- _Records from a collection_
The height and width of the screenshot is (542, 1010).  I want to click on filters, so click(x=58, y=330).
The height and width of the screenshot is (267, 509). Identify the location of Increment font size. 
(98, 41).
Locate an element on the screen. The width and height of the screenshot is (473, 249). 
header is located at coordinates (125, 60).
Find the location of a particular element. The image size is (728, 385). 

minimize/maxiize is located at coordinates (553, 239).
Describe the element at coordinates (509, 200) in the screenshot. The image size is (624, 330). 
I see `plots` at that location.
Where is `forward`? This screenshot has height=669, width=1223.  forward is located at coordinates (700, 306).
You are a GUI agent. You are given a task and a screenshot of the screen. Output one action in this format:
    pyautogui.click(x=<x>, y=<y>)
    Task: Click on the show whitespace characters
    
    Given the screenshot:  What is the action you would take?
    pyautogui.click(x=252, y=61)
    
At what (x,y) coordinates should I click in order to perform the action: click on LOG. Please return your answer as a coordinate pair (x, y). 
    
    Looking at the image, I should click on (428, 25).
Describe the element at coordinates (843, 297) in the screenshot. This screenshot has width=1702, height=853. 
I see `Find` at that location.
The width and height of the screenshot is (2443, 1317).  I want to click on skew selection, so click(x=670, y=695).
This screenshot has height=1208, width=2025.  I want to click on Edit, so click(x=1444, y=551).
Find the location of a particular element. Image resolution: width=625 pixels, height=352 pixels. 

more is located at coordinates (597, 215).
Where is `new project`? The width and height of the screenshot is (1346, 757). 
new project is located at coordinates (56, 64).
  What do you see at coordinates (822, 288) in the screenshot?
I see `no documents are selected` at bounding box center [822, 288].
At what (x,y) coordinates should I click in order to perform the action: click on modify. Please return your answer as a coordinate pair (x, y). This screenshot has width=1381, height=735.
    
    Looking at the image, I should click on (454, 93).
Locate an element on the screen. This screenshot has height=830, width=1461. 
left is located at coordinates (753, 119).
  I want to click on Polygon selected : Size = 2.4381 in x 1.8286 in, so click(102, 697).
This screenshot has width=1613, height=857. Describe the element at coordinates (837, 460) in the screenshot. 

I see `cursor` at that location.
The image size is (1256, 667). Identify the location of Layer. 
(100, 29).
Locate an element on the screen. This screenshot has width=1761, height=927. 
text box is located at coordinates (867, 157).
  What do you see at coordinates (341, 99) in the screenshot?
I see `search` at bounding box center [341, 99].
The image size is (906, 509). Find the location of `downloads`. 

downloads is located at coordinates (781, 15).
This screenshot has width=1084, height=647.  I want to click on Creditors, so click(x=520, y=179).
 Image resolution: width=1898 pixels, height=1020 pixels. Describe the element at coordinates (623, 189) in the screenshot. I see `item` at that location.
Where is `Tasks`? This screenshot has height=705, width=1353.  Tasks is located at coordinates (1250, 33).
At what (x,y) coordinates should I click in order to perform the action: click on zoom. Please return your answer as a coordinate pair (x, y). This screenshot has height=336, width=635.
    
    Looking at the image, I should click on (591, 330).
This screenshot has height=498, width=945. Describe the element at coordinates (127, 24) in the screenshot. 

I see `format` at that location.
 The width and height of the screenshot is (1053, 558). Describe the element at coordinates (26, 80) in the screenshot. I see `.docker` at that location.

- _Work to be completed_
Pull every line of the material above and reproduce each one verbatim, in its original order.

- _Task result_
The height and width of the screenshot is (542, 1010).  I want to click on filters, so click(x=58, y=330).
The height and width of the screenshot is (267, 509). Identify the location of Increment font size. 
(98, 41).
Locate an element on the screen. The width and height of the screenshot is (473, 249). 
header is located at coordinates (125, 60).
Find the location of a particular element. The image size is (728, 385). 

minimize/maxiize is located at coordinates (553, 239).
Describe the element at coordinates (509, 200) in the screenshot. The image size is (624, 330). 
I see `plots` at that location.
Where is `forward`? This screenshot has height=669, width=1223.  forward is located at coordinates (700, 306).
You are a GUI agent. You are given a task and a screenshot of the screen. Output one action in this format:
    pyautogui.click(x=<x>, y=<y>)
    Task: Click on the show whitespace characters
    
    Given the screenshot:  What is the action you would take?
    pyautogui.click(x=252, y=61)
    
At what (x,y) coordinates should I click in order to perform the action: click on LOG. Please return your answer as a coordinate pair (x, y). 
    
    Looking at the image, I should click on (428, 25).
Describe the element at coordinates (843, 297) in the screenshot. This screenshot has width=1702, height=853. 
I see `Find` at that location.
The width and height of the screenshot is (2443, 1317).  I want to click on skew selection, so click(x=670, y=695).
This screenshot has height=1208, width=2025.  I want to click on Edit, so click(x=1444, y=551).
Find the location of a particular element. Image resolution: width=625 pixels, height=352 pixels. 

more is located at coordinates (597, 215).
Where is `new project`? The width and height of the screenshot is (1346, 757). 
new project is located at coordinates (56, 64).
  What do you see at coordinates (822, 288) in the screenshot?
I see `no documents are selected` at bounding box center [822, 288].
At what (x,y) coordinates should I click in order to perform the action: click on modify. Please return your answer as a coordinate pair (x, y). This screenshot has width=1381, height=735.
    
    Looking at the image, I should click on (454, 93).
Locate an element on the screen. This screenshot has height=830, width=1461. 
left is located at coordinates (753, 119).
  I want to click on Polygon selected : Size = 2.4381 in x 1.8286 in, so click(102, 697).
This screenshot has width=1613, height=857. Describe the element at coordinates (837, 460) in the screenshot. 

I see `cursor` at that location.
The image size is (1256, 667). Identify the location of Layer. 
(100, 29).
Locate an element on the screen. This screenshot has width=1761, height=927. 
text box is located at coordinates (867, 157).
  What do you see at coordinates (341, 99) in the screenshot?
I see `search` at bounding box center [341, 99].
The image size is (906, 509). Find the location of `downloads`. 

downloads is located at coordinates (781, 15).
This screenshot has width=1084, height=647.  I want to click on Creditors, so click(x=520, y=179).
 Image resolution: width=1898 pixels, height=1020 pixels. Describe the element at coordinates (623, 189) in the screenshot. I see `item` at that location.
Where is `Tasks`? This screenshot has height=705, width=1353.  Tasks is located at coordinates (1250, 33).
At what (x,y) coordinates should I click in order to perform the action: click on zoom. Please return your answer as a coordinate pair (x, y). This screenshot has height=336, width=635.
    
    Looking at the image, I should click on (591, 330).
This screenshot has height=498, width=945. Describe the element at coordinates (127, 24) in the screenshot. 

I see `format` at that location.
 The width and height of the screenshot is (1053, 558). Describe the element at coordinates (26, 80) in the screenshot. I see `.docker` at that location.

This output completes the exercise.